> TASK INSTRUCTIONS
Starting with the line that contains "You are a computer-use agent. Viewport: 629px" and stopping after the line that contains "Screen dimensions: 587x394", return each line below exactly as written, with no others.

> EXERCISE MATERIALS
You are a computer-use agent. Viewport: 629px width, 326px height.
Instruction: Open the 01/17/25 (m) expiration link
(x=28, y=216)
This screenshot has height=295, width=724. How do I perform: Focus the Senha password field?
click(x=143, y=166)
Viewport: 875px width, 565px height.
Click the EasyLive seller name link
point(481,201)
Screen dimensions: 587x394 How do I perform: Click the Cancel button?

---

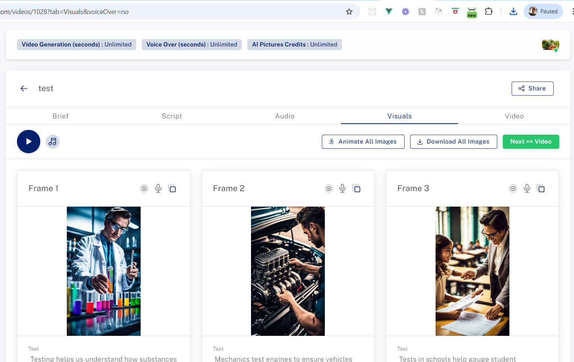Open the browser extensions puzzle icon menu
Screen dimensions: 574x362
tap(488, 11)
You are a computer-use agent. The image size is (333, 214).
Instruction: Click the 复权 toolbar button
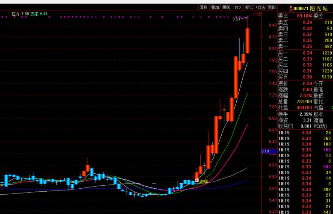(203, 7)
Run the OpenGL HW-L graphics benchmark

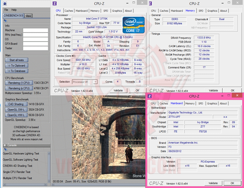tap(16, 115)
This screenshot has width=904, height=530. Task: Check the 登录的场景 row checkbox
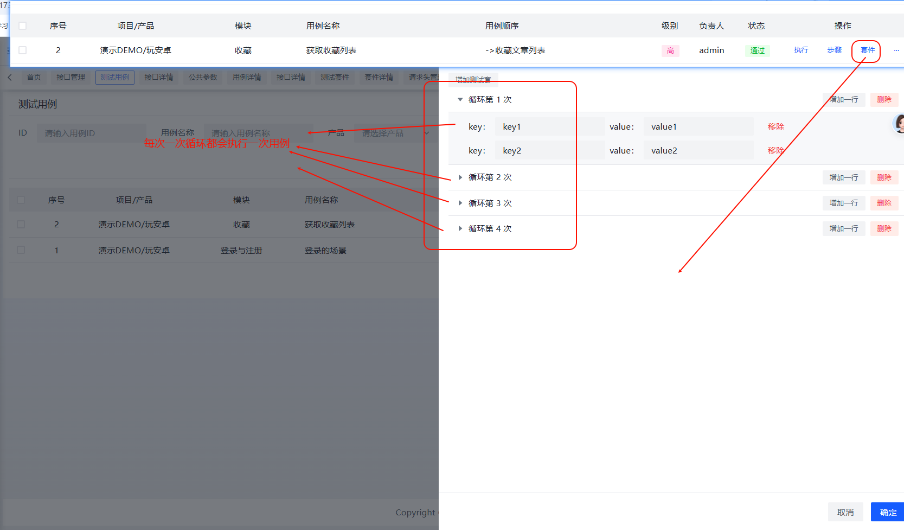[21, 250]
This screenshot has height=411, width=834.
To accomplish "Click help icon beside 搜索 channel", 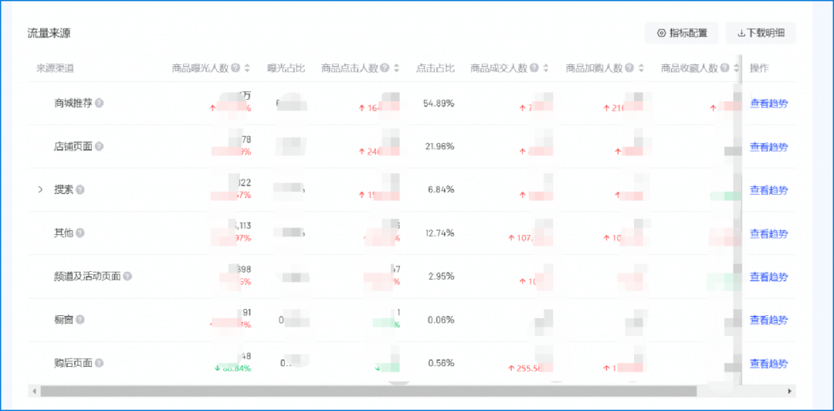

> PROBLEM SOLUTION
You are a computer-use agent. Viewport: 629px width, 326px height.
Instruction: Open the 01/17/25 (m) expiration link
(x=28, y=216)
This screenshot has height=295, width=724. How do I perform: Focus the Senha password field?
click(x=143, y=166)
Viewport: 875px width, 565px height.
Click the EasyLive seller name link
point(481,201)
Screen dimensions: 587x394 How do I perform: Click the Cancel button?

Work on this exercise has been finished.